_EXERCISE AIM_
Write out the items word for word, starting at the line that contains "This screenshot has height=840, width=1069." and stopping after the line that contains "Action: point(27,82)". Leave the pictures out.

_INFORMATION PROVIDED_
◆ ◆ ◆

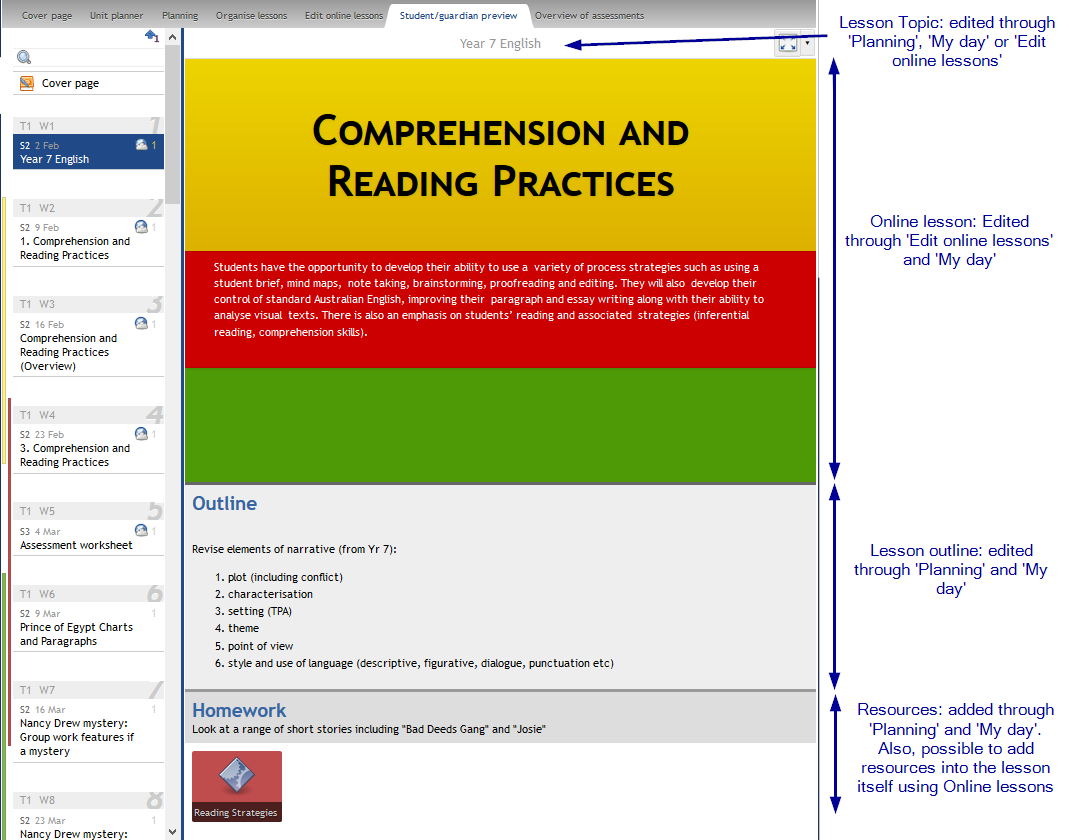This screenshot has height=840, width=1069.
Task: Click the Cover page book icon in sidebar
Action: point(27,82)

◆ ◆ ◆

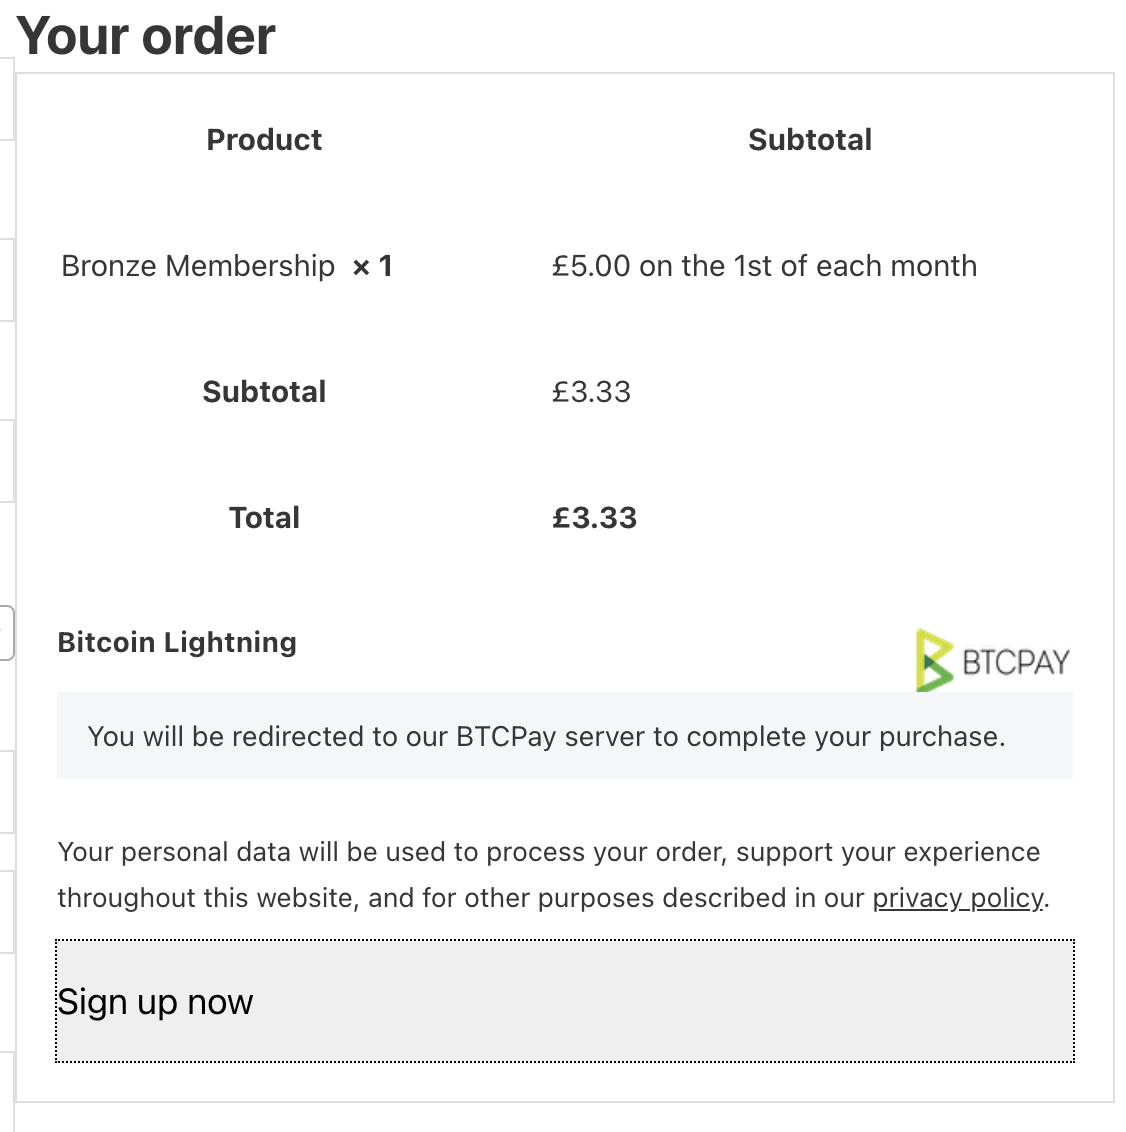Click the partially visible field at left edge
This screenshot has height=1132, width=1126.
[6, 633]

◆ ◆ ◆

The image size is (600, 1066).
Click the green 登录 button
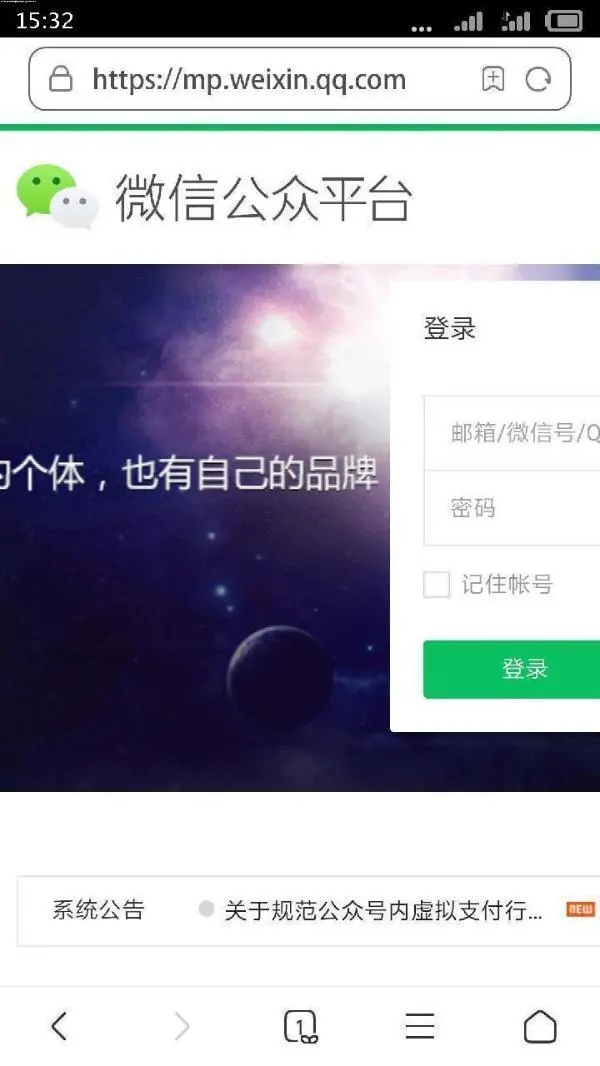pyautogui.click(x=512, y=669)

◆ ◆ ◆

_THE RESPONSE_
This screenshot has height=840, width=1069.
Task: Click the Cover page book icon in sidebar
Action: point(27,82)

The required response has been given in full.